Book Review: Sapiens — A Brief History of Humankind
Who Should Read This Book
This book will make a fascinating read for anybody interested in cultural anthropology, paleoanthropology, human sciences, or human history. It is mainly for curious-minded readers looking for a simple yet profound introduction to the subject. It’s also a great source of knowledge for engineers with little formal training and exposure to social sciences.
Synopsis
Sapiens: A Brief History of Mankind describes our journey as humankind from its cradle in Africa until today. It attempts to explain why history has unfolded in this manner and how our cultures and perceptions came about.
The book is an international bestseller, translated into more than 60 languages.

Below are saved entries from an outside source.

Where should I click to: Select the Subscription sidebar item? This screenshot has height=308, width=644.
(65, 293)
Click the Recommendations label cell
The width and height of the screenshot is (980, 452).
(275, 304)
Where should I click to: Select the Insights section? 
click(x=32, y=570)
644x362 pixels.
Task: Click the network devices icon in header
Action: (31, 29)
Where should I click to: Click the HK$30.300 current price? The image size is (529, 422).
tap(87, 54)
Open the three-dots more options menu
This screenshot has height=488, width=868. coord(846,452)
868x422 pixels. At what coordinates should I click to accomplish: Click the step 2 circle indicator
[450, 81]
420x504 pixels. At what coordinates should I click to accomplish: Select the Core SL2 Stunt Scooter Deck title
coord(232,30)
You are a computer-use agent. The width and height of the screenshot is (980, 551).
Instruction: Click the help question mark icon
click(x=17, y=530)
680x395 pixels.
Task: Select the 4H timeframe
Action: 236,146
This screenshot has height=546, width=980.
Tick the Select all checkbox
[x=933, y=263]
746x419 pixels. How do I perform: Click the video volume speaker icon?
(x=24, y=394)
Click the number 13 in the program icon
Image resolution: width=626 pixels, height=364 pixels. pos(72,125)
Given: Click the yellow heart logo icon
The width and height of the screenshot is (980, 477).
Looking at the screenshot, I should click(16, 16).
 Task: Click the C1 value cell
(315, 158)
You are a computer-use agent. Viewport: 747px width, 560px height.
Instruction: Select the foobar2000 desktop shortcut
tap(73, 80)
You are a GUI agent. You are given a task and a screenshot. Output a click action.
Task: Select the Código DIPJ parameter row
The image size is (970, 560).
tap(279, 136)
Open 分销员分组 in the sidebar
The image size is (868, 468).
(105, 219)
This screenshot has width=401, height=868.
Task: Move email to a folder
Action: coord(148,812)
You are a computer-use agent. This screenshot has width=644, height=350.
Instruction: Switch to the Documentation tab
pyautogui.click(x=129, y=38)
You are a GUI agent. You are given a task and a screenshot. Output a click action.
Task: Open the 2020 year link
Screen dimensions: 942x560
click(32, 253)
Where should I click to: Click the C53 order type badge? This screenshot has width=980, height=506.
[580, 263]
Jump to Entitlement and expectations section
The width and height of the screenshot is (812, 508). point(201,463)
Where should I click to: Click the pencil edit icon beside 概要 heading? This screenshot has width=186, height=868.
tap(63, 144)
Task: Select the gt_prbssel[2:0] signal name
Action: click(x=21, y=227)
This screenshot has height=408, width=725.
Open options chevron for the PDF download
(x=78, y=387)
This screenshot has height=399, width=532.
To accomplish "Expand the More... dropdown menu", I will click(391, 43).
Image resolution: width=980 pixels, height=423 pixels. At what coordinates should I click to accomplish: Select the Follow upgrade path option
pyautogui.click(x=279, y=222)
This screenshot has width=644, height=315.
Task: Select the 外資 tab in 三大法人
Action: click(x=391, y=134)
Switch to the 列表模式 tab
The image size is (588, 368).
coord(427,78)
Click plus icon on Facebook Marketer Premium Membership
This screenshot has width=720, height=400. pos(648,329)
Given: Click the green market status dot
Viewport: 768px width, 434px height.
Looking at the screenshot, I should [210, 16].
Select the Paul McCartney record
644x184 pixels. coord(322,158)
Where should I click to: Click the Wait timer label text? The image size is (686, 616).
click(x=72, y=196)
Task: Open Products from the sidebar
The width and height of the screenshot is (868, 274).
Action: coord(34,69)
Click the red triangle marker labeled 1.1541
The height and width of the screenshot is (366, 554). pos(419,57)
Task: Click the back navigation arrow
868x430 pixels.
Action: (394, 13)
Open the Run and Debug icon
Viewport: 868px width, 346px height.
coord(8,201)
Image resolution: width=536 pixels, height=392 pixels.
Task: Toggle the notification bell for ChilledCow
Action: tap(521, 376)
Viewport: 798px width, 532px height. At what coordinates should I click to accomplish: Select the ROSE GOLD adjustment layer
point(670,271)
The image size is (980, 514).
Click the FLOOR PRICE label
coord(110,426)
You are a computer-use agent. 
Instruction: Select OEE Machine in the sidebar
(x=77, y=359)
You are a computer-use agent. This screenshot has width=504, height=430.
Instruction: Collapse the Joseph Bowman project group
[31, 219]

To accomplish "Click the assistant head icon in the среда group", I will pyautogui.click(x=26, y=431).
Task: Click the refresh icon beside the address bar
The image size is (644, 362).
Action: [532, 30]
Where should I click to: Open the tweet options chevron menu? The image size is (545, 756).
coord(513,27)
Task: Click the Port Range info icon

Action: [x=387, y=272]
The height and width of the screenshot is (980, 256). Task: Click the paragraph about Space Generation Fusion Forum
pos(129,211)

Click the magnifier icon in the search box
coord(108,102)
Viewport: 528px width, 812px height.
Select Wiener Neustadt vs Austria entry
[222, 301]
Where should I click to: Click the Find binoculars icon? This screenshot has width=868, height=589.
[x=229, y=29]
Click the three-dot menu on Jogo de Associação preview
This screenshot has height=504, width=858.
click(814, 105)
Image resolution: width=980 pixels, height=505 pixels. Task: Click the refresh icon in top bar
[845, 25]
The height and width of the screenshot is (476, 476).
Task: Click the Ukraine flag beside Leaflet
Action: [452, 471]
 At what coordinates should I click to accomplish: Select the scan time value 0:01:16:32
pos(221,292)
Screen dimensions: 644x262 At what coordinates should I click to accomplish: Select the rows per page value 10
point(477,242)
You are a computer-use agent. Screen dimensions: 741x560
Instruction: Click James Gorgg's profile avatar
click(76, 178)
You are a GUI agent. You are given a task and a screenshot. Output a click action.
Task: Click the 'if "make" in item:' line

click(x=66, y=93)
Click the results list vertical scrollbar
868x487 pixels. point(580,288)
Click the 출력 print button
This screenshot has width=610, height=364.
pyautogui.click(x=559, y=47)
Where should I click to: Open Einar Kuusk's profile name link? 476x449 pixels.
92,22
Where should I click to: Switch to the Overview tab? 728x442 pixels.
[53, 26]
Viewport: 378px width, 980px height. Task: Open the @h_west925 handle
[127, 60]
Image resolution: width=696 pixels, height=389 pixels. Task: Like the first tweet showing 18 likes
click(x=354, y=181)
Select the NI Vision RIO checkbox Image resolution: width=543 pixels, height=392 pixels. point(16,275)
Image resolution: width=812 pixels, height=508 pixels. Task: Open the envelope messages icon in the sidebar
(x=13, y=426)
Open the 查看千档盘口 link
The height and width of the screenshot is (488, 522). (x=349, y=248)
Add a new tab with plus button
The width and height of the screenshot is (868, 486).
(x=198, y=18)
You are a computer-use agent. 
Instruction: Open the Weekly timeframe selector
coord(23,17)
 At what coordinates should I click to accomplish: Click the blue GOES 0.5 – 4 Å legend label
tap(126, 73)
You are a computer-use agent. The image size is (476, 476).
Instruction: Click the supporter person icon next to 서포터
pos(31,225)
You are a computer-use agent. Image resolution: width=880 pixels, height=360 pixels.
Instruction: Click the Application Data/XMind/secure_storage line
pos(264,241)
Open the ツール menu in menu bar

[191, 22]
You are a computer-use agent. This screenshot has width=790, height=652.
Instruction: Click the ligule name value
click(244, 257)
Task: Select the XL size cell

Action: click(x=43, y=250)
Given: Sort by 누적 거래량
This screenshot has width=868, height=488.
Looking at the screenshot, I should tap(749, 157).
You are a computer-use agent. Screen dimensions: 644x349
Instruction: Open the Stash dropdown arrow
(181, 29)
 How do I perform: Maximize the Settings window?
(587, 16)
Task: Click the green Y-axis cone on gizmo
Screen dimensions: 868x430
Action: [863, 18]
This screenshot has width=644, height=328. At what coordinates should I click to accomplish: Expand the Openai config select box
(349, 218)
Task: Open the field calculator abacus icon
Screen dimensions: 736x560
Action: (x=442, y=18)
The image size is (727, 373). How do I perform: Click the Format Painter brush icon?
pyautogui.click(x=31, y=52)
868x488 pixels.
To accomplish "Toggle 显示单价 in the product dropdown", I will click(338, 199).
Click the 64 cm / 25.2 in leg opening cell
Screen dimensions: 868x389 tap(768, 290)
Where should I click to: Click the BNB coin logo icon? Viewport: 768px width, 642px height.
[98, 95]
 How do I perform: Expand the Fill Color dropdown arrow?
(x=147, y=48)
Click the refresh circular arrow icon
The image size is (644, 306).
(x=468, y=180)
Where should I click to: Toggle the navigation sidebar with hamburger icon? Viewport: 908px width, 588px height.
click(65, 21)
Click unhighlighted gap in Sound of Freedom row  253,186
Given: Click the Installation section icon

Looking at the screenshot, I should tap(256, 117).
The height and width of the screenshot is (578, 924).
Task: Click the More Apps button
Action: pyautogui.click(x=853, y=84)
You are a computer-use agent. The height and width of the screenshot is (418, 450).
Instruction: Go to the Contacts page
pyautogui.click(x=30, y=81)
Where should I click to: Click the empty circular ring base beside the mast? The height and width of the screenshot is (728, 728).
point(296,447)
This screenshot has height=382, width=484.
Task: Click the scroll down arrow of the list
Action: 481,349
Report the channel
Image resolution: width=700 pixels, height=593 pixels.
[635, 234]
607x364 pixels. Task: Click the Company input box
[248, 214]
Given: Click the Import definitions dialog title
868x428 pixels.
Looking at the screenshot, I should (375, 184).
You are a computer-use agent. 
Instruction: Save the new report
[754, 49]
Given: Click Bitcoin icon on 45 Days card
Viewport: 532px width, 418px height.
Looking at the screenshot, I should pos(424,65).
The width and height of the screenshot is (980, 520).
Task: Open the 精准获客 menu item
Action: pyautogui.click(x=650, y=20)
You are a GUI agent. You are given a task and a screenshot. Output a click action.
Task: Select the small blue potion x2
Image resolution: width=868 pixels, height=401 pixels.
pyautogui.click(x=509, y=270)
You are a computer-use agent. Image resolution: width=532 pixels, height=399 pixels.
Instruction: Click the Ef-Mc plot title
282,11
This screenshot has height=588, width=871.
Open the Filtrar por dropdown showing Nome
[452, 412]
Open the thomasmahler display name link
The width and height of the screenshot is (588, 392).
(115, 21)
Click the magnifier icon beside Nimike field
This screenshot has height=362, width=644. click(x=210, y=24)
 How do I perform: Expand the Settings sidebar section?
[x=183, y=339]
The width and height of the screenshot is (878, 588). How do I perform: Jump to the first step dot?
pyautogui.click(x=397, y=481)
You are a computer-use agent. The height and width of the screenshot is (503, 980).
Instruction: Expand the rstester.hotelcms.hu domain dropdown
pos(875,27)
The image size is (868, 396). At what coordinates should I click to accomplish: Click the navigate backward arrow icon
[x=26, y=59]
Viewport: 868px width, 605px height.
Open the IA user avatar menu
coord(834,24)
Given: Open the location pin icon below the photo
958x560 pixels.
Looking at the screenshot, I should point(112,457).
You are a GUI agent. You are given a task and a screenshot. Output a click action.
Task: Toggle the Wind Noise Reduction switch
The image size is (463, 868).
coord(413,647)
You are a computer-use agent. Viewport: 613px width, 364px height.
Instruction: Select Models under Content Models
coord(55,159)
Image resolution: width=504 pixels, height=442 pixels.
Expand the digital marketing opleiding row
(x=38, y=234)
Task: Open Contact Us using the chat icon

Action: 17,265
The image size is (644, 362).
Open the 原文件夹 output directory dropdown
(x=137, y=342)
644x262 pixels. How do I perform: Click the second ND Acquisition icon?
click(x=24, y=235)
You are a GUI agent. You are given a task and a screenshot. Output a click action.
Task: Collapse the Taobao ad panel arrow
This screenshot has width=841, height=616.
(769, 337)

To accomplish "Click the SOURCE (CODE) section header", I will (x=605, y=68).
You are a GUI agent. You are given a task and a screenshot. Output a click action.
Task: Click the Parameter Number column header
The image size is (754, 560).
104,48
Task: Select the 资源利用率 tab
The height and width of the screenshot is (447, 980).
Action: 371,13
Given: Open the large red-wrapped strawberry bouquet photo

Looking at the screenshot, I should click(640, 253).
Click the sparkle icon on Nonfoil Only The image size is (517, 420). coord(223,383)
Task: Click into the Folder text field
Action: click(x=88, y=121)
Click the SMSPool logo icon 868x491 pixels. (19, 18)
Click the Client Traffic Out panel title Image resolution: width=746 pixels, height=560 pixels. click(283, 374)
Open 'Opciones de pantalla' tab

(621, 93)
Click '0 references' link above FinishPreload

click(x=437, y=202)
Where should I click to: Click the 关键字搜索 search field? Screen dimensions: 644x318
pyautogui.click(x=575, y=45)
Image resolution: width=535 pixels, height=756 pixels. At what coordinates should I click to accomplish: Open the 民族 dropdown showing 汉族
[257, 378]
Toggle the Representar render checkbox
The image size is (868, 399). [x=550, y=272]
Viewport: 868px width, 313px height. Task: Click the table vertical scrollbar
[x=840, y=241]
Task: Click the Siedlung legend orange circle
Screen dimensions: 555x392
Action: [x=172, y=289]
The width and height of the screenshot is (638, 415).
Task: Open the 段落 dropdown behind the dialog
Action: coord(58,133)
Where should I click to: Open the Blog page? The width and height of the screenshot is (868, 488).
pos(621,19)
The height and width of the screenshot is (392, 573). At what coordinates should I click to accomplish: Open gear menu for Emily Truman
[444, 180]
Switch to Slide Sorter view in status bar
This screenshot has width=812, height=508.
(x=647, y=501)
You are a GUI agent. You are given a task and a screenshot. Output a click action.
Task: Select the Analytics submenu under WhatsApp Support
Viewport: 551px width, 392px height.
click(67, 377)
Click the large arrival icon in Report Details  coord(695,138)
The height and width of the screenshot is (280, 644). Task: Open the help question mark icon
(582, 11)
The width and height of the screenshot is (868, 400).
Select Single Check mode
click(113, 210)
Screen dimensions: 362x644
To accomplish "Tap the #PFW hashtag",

The book is divided into four parts, depicting the four significant revolutions humans experienced throughout history:
- The Cognitive Revolution around 70,000 BCE
- The Agricultural Revolution, which happened around 10,000 years ago
- The Unification of Humankind, c. 34 CE, as one global political empire
- The Scientific Revolution started around 1543 and ushered in scientific reasoning.
Part 1: The Cognitive Revolution
The book’s first part, titled The Cognitive Revolution, is arguably the most fascinating. It describes how an average animal living in the African Savannah around 70,000 years ago underwent a revolution that allowed them to form religion, commerce, and social structures.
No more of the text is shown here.